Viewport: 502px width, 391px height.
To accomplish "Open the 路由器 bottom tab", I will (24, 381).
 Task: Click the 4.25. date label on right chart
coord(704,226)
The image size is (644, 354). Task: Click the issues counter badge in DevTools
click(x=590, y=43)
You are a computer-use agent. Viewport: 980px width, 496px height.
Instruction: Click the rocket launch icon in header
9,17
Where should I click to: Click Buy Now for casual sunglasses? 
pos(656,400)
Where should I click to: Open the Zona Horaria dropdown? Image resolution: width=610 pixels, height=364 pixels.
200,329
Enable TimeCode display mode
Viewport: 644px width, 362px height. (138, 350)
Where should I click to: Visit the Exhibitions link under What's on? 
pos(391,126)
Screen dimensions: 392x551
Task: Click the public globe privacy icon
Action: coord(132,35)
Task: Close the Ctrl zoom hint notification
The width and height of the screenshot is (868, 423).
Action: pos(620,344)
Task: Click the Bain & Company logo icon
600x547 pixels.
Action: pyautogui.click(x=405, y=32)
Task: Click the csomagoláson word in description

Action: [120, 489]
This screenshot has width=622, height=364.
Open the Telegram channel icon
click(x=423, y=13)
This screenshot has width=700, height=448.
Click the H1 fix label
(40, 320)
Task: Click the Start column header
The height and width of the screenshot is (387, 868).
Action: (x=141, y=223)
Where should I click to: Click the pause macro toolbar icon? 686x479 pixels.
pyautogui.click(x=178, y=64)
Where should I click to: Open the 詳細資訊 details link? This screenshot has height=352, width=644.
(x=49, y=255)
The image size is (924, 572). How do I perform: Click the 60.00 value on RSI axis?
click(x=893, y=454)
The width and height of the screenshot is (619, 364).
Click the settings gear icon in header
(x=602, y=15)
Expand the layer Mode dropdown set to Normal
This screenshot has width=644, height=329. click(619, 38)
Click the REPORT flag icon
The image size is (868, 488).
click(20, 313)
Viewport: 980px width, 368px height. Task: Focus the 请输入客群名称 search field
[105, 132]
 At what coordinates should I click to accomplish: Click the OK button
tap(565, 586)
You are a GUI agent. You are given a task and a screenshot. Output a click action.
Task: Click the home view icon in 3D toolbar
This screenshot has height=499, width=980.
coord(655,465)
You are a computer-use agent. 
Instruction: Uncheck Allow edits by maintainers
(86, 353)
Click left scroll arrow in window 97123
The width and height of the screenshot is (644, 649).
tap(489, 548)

*****

**Assignment:**
The entire listing has to be written out again exactly.

**Exercise answer:**
Viewport: 502px width, 391px height.
To accomplish "Open the 路由器 bottom tab", I will (24, 381).
 Task: Click the 4.25. date label on right chart
coord(704,226)
The image size is (644, 354). Task: Click the issues counter badge in DevTools
click(x=590, y=43)
You are a computer-use agent. Viewport: 980px width, 496px height.
Instruction: Click the rocket launch icon in header
9,17
Where should I click to: Click Buy Now for casual sunglasses? 
pos(656,400)
Where should I click to: Open the Zona Horaria dropdown? Image resolution: width=610 pixels, height=364 pixels.
200,329
Enable TimeCode display mode
Viewport: 644px width, 362px height. (138, 350)
Where should I click to: Visit the Exhibitions link under What's on? 
pos(391,126)
Screen dimensions: 392x551
Task: Click the public globe privacy icon
Action: coord(132,35)
Task: Close the Ctrl zoom hint notification
The width and height of the screenshot is (868, 423).
Action: pos(620,344)
Task: Click the Bain & Company logo icon
600x547 pixels.
Action: pyautogui.click(x=405, y=32)
Task: Click the csomagoláson word in description

Action: [120, 489]
This screenshot has width=622, height=364.
Open the Telegram channel icon
click(x=423, y=13)
This screenshot has width=700, height=448.
Click the H1 fix label
(40, 320)
Task: Click the Start column header
The height and width of the screenshot is (387, 868).
Action: (x=141, y=223)
Where should I click to: Click the pause macro toolbar icon? 686x479 pixels.
pyautogui.click(x=178, y=64)
Where should I click to: Open the 詳細資訊 details link? This screenshot has height=352, width=644.
(x=49, y=255)
The image size is (924, 572). How do I perform: Click the 60.00 value on RSI axis?
click(x=893, y=454)
The width and height of the screenshot is (619, 364).
Click the settings gear icon in header
(x=602, y=15)
Expand the layer Mode dropdown set to Normal
This screenshot has width=644, height=329. click(619, 38)
Click the REPORT flag icon
The image size is (868, 488).
click(20, 313)
Viewport: 980px width, 368px height. Task: Focus the 请输入客群名称 search field
[105, 132]
 At what coordinates should I click to accomplish: Click the OK button
tap(565, 586)
You are a GUI agent. You are given a task and a screenshot. Output a click action.
Task: Click the home view icon in 3D toolbar
This screenshot has height=499, width=980.
coord(655,465)
You are a computer-use agent. 
Instruction: Uncheck Allow edits by maintainers
(86, 353)
Click left scroll arrow in window 97123
The width and height of the screenshot is (644, 649).
tap(489, 548)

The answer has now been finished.